The pharmacist’s window was visible off in the distance. The line was barely moving, at a crawl, and no one could walk upright with the curiously low ceilings that were only good for the low man on the totem pole.


There is no time like the present. And I had enough of it to study this month’s page of the baking ingredients calendar hanging nearby. I was tempted to flip to February to see if next month had any zip to it or would be as slow as the molasses in January. Maybe someone would be sowing wild oats?  No, that would probably be March. After all, you reap what you sow. I was glad the people queued ahead of me knew where to stand because I would not have known where to draw the line. I could only toe the line until it was my turn to be served. The fellow ahead of me had a tourniquet on his hand. The obvious swelling stood out like a sore thumb. I was all thumbs when it came to hitchhiking. It got me where I needed to go.

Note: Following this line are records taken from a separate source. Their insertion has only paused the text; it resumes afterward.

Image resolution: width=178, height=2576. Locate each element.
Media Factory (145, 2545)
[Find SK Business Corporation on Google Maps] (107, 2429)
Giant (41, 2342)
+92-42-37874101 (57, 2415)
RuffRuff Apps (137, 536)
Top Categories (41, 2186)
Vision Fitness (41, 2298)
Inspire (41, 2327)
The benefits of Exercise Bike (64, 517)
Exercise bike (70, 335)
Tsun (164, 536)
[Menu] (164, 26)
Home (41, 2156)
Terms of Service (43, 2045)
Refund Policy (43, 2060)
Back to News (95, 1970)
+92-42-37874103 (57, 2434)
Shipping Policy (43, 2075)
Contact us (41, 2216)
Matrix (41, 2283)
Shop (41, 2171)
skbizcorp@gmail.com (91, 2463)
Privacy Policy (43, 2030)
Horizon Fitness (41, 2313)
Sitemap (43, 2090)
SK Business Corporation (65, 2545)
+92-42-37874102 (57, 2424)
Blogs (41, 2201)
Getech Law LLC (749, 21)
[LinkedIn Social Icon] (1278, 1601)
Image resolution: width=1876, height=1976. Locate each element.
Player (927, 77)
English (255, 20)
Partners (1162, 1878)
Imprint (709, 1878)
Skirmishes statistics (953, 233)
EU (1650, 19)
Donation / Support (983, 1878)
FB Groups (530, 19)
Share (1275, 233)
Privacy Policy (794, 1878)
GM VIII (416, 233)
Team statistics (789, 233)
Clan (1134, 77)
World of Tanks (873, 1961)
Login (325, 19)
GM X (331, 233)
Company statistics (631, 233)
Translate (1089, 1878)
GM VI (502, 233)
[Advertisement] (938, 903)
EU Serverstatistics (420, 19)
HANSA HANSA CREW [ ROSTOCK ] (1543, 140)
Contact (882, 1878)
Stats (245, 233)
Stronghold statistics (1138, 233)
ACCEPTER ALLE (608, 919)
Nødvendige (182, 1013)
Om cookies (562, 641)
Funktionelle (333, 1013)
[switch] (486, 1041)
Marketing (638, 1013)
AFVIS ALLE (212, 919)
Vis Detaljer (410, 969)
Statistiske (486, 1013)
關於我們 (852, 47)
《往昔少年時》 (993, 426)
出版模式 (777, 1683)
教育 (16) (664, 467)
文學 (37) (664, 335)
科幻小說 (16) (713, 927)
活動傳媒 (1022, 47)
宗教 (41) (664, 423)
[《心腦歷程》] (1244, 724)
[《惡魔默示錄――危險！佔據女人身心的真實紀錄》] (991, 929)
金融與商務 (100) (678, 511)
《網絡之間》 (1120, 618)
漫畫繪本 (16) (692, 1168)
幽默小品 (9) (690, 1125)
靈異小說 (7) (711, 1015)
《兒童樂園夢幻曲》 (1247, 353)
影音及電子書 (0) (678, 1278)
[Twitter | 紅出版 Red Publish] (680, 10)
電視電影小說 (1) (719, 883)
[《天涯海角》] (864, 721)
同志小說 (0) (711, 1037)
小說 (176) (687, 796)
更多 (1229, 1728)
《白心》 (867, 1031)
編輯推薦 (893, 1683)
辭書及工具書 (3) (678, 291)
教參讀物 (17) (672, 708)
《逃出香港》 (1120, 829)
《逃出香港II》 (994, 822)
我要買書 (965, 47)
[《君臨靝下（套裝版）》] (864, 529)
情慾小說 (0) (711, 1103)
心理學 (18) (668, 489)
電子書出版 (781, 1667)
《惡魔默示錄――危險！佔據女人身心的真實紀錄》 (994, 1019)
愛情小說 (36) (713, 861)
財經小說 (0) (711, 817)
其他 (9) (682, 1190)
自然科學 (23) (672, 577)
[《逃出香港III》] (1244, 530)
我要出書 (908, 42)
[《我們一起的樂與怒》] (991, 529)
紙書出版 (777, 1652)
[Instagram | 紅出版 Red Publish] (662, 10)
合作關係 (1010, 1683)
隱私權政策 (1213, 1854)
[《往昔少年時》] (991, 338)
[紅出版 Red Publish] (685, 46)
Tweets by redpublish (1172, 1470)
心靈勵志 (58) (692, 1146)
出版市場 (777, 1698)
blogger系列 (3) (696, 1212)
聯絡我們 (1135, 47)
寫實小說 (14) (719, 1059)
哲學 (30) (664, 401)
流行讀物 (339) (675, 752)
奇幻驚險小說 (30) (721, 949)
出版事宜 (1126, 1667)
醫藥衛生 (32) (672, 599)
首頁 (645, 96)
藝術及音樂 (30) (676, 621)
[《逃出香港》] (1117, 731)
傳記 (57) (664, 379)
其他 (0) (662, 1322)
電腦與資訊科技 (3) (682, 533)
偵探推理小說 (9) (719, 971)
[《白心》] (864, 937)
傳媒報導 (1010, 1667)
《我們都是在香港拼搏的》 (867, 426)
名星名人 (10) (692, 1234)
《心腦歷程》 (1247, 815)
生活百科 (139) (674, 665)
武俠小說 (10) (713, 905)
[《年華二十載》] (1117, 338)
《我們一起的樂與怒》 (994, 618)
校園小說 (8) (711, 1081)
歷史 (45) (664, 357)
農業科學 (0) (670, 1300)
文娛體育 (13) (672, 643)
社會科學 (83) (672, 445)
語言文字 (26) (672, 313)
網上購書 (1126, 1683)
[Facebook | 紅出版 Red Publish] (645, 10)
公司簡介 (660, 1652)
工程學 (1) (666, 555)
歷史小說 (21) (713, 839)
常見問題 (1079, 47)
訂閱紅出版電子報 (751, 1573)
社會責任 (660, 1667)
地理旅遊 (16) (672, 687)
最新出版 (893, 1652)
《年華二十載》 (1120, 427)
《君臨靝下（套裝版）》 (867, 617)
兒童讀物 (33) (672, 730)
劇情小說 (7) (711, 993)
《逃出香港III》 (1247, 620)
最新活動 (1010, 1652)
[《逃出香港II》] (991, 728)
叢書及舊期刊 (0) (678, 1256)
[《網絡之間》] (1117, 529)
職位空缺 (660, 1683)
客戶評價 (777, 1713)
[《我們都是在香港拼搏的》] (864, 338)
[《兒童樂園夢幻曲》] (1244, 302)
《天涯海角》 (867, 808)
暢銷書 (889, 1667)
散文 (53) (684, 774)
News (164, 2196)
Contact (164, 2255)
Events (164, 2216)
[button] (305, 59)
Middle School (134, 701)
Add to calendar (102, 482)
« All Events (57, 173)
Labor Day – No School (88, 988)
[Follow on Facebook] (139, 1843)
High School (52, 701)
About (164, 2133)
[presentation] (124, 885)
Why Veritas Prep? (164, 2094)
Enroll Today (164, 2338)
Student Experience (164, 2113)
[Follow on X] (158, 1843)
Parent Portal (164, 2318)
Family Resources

Struggling to quench debilitating thoughts about the fate of my keys, I inched ever closer to the pharmacist’s window. I put my foot down, then the other one. I put my best foot forward, then the other one. The wait time was long enough for me to have read between the lines, but I don’t like reading while standing up, or crawling. It makes me queasy.
When I was finally next in line, I overheard the interaction of the customer just ahead of me. The impatient patient described how she had woken up on the wrong side of the bed and the pharmacist was searching to localize a solution. The pharmacist handed an object to the patient and explained the method of treatment. It fit the bill that the patient would be paying.
“Put this on your left, and sleep with the wall on the right. Being between a rock and a hard place, you will be able to control on which side of the bed you wake up,” the pharmacist diagnosed.
“But what about my husband? He lies like a rug and is resistant to change,” the patient was less than confident about the proposed solution. She was holding the rock limply and cautiously, but rolling it in her hand. Leave no stone unturned.